RECORDS TO PROCESS Block Start

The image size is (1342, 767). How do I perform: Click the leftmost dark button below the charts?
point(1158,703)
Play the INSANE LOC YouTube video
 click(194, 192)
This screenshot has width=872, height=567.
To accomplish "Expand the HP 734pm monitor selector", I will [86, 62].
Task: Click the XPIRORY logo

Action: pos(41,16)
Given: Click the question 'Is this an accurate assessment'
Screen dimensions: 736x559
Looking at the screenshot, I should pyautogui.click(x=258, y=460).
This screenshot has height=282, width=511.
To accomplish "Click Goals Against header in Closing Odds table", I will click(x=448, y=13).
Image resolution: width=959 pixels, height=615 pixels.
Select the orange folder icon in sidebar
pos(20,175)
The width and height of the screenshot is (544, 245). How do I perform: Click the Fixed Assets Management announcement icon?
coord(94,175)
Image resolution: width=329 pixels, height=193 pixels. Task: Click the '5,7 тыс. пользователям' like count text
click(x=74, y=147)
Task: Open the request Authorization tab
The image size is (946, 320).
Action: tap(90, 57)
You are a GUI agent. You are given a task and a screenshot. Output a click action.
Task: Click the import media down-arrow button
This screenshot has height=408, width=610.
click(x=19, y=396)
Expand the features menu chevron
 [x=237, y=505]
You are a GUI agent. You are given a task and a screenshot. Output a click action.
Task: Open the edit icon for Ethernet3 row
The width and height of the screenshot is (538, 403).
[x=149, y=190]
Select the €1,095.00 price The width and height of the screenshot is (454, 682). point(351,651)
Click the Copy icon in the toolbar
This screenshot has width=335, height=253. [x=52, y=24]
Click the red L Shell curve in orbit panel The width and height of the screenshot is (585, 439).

RECORDS TO PROCESS Block End

WHAT TO PRODUCE:
The answer must be the same records, repeated exactly and in full.

ANSWER FOR THIS EXERCISE:
The image size is (1342, 767). How do I perform: Click the leftmost dark button below the charts?
point(1158,703)
Play the INSANE LOC YouTube video
 click(194, 192)
This screenshot has width=872, height=567.
To accomplish "Expand the HP 734pm monitor selector", I will [86, 62].
Task: Click the XPIRORY logo

Action: pos(41,16)
Given: Click the question 'Is this an accurate assessment'
Screen dimensions: 736x559
Looking at the screenshot, I should pyautogui.click(x=258, y=460).
This screenshot has height=282, width=511.
To accomplish "Click Goals Against header in Closing Odds table", I will click(x=448, y=13).
Image resolution: width=959 pixels, height=615 pixels.
Select the orange folder icon in sidebar
pos(20,175)
The width and height of the screenshot is (544, 245). How do I perform: Click the Fixed Assets Management announcement icon?
coord(94,175)
Image resolution: width=329 pixels, height=193 pixels. Task: Click the '5,7 тыс. пользователям' like count text
click(x=74, y=147)
Task: Open the request Authorization tab
The image size is (946, 320).
Action: tap(90, 57)
You are a GUI agent. You are given a task and a screenshot. Output a click action.
Task: Click the import media down-arrow button
This screenshot has height=408, width=610.
click(x=19, y=396)
Expand the features menu chevron
 [x=237, y=505]
You are a GUI agent. You are given a task and a screenshot. Output a click action.
Task: Open the edit icon for Ethernet3 row
The width and height of the screenshot is (538, 403).
[x=149, y=190]
Select the €1,095.00 price The width and height of the screenshot is (454, 682). point(351,651)
Click the Copy icon in the toolbar
This screenshot has width=335, height=253. [x=52, y=24]
Click the red L Shell curve in orbit panel The width and height of the screenshot is (585, 439).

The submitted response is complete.